### Selected text:
After 10 years I'd definitely change the lines, but that's just me. Rubber lines on cars last a long time but aren't exposed to UV like m/c lines are. Every 4 years seems a bit excessive. I wonder how many folks adhere to the factory replacement schedule.

The only thing you should notice from spongy brake lines is spongy brake feel as described by Gary. By my definition of squirrelly, I'd check tire condition and pressure, head bearings and service the calipers. Get the road spooge off those pistons. My front calipers dragged a bit until I did that.

 
The bike had 7200 miles during the last 10 years. I purchased it in December, and added about 2000 miles to that so far. The “squirrel” like behavior is hard to quantify; other than a perception that when the front brakes are applied aggressively, the sensation of negative G force seems to wane as the bike does come to a halt, with a slight right-left high frequency yawing of the front end. (I think i know what I should be able to expect from the brakes on a bike such as this. And once or twice, I was caught without adequate margins. i.e too close to bumpers...)

Whatever might be wrong with the front end does not come from wear, but may come from natural breakdown of rubber parts. The fork seals are fine--- can not say for sure, that the caliper internals are ok.. but most likely they are. I the cleaned rotors . I think there might have been some contaminates on one of them. The side to side hunting is now greatly reduced but the sag in braking effort/performance is still there.

The previous owner did lot of things right. For instance, he changed the motor oil ahead of schedule in most cases and did the recalls.. (I have the service records) But the bike sat idle--while he drove other bikes. I therefore, doubt he changed rubber parts on schedule. So, before i entertain the idea of hanging myself out for major long distance drive.. I want to address at these "criticality one." issues. The rear brake hose needs to be replaced as well, along with (maybe), the clutch hose. Speaking of the clutch, when cold, the friction zone is well defined and predictable. However, when hot, the FZ has changed. With the apparent effect as if I was trying to start out in second gear. (Yes,, once or twice) I was in second gear..

### Data extract:
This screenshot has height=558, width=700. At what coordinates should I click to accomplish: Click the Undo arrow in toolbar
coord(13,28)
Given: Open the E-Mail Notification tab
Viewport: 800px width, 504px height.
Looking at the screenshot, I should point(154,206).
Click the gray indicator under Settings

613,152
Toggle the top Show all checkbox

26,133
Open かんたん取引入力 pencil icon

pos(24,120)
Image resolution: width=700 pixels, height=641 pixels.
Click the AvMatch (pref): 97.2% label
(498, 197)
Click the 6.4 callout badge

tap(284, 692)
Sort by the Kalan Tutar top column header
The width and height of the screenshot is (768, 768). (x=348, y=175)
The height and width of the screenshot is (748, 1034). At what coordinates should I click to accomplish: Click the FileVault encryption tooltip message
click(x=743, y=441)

### List of tasks:
1. According to the post about motorcycle brakes, how many miles did the bike have during the last 10 years?
2. Repeat verbatim the part of the post about motorcycle brakes that opens with the words "The only thing" and closes with "I did that.".

### Full solutions:
1. 7200 miles

2.
The only thing you should notice from spongy brake lines is spongy brake feel as described by Gary. By my definition of squirrelly, I'd check tire condition and pressure, head bearings and service the calipers. Get the road spooge off those pistons. My front calipers dragged a bit until I did that.